The Kowalewko cemetery in Greater Poland is one of the largest in Poland and is distinguished by a great number of beautiful relics, made locally or imported from the Empire. The total number of burials is estimated at over 500, most of which have been excavated. 60 percent of the bodies were not cremated and typically placed in wooden coffins constructed of board or plank pieces. The burial ground was in use from the mid-1st century AD to about 220, which gives approximately 80 area inhabitants per generation. Remnants of settlements in the region have also been investigated.[28] At Rogowo near Chełmno a Wielbark settlement, an industrial production site and a 2nd to 3rd century bi-ritual cemetery with very richly furnished graves have been discovered.[29] In the area of Ulkowy, Gdańsk County a settlement consisting of both sunken floor and post construction dwellings, as well as a burial ground in use from the mid-1st century to the second half of the 3rd century were found. Only a part of the cemetery was excavated on the occasion of a motorway construction, but it yielded 110 inhumations (11 in hollowed-out log coffins) and 15 cremations (8 of them in urns) and a rich collection of decorative objects, mostly from the graves of women. Those include fancy jewelry and accessories made of gold, silver, bronze, amber, glass and enameled plates. Ceramics, utility items and tools including weaving equipment were recovered from the settlement site. Other significant Wielbark settlements in the area were encountered in Swarożyn and Stanisławie, both in Tczew County.[23][30][31]
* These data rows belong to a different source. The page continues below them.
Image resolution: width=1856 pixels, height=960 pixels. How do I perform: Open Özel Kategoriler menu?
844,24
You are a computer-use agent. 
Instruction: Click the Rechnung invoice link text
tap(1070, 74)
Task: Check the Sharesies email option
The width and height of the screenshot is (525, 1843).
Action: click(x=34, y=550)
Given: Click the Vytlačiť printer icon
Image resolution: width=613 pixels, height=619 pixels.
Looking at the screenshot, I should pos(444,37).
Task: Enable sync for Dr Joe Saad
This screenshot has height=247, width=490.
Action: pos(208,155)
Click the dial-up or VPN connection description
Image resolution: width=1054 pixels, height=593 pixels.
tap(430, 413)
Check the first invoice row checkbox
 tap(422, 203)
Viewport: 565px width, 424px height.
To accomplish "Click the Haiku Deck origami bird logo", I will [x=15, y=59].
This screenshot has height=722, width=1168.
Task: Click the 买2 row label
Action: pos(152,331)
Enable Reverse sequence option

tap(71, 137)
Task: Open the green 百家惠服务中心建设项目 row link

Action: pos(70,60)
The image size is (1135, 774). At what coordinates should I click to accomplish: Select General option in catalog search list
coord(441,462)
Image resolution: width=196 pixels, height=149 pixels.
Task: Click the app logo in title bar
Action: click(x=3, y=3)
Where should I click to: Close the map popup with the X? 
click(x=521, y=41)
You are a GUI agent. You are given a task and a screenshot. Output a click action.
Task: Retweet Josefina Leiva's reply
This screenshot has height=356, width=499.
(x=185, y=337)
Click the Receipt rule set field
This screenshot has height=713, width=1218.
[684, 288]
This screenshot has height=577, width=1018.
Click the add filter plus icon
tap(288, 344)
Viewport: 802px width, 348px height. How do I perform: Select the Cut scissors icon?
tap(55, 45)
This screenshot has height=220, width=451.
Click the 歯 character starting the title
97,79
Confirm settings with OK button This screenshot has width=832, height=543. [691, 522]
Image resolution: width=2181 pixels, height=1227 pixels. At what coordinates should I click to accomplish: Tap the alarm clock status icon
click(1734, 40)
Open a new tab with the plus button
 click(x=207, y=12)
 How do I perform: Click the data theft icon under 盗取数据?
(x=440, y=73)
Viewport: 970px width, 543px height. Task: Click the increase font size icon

Many Wielbark graves were flat, but kurgans are also characteristic and common. In the case of kurgans the grave was covered with stones, which were surrounded by a circle made of larger stones. More earth material was piled to cover all that, with a solitary stone, or stela often put on top. Such a kurgan could include one or several individual burials, have a diameter of up to a dozen or so meters and be up to one meter high. On some burial grounds large stone circles are found. These consist of massive boulders or rock pieces, up to 1.7 meters high, separated by several meters wide spaces, sometimes connected by smaller stones, the whole structure having a 10 to 40 meter diameter. In the middle of the circles one to four stelae were placed, and sometimes a single grave. The stone circles are believed to be the locations of meetings of Scandinavian (see below) tings - assemblies or courts. The single graves inside the circles are probably of people sacrificed and buried there - human offerings to the gods, to assure their support for the deliberations. A stone kurgans cemetery was found in Węsiory, Kartuzy County; another burial site with ten large stone circles was discovered in Odry, Chojnice County, both dated 2nd century AD.[23]

Origins and expansion of the Wielbark culture

This brings the issue of the mysterious origin of the Wielbark culture, and why it so immediately replaced the Oksywie culture. According to the legend quoted in The Origin and Deeds of the Goths by the 6th century Gothic historian Jordanes, the ancestors of that Germanic tribe arrived from Scandinavia (under King Berig) in two boatloads and landed on the South Baltic shores, followed by a third boat carrying the ancestors of the Gepids. Supposedly they conquered the native people of that region, and then, some years later (under King Filimer, the fifth one counting from Berig), continued their migration toward the Black Sea. This story, in the past dismissed, is now seen as containing basic elements of the true sequence of events and the Wielbark culture is in part identified with Germanic ancestors of the Goths indeed. The idea of an arrival in the mouth of the Vistula region of culturally different (although related) people, who mixed with the Oksywie culture population, and being more advanced possibly dominated it (at least culturally) to some degree, is not at odds with the state of archeological findings and may explain the change of cultures in Pomerania around 30 AD.[23]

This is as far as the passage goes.